Japanese Recipes

Asparagus brown rice with EVO oil and shiokoji


  • 1 bunch of asparagus
  • 1 cup of original brown rice 
  • 1 1/2 glasses of water (for cooking the rice for the first time)
  • 2 tablespoons of shio koji
  • 1/2 glass of white wine (optional)
  • EVO oil
  • Pepper
Preparation

Wash the brown rice and drain it well, then put it in a pot and add the water for initial cooking. Cover with a lid and cook over high heat. When it boils, lower the heat and continue cooking for 15-20 minutes. Wash and clean the asparagus, and cut it into small pieces. Place the asparagus in an oiled pan and sauté over medium heat for a few minutes; lower the heat and add one of the two tablespoons of shio koji. Cook over low heat with a lid until cooked to your liking (crispy is best). Check whether the rice has absorbed the water: if you see holes on the surface of the rice, turn off the heat. Leave to rest with the lid on; when the asparagus is cooked, place it on a plate. 
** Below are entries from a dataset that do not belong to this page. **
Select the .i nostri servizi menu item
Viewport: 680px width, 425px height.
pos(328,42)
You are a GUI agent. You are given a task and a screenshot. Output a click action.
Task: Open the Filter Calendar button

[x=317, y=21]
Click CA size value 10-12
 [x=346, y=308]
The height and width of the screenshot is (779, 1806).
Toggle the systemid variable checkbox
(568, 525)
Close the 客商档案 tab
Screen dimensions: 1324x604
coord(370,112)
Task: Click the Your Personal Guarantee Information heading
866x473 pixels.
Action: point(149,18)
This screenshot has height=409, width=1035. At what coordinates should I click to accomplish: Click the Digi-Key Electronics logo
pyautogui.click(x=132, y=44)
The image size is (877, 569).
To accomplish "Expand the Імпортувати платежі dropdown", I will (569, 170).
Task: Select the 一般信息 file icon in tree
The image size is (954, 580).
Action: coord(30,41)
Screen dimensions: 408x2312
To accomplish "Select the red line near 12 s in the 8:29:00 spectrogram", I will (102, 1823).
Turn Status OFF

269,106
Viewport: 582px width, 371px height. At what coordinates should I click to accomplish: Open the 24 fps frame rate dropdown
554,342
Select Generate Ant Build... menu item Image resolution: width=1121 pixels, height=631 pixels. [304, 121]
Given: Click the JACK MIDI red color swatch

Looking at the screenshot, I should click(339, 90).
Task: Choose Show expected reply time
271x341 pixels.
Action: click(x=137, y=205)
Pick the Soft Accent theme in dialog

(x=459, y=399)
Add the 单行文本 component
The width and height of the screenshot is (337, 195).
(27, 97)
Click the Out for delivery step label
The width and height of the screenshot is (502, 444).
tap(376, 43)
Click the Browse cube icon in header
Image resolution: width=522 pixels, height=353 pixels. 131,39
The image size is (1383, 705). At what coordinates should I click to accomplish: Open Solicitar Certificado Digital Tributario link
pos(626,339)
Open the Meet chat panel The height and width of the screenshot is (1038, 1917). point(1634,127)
In the same frying pan, put a little olive oil again, add the pre-cooked rice and toss it:

  1. Deglaze with wine, if desired.
  2. Add another spoonful of shio koji.
  3. Add the previously cooked asparagus and toss it together.
  4. Gradually add a little hot water, constantly stirring until the rice is fully cooked.
  5. Serve with a bit of pepper to taste.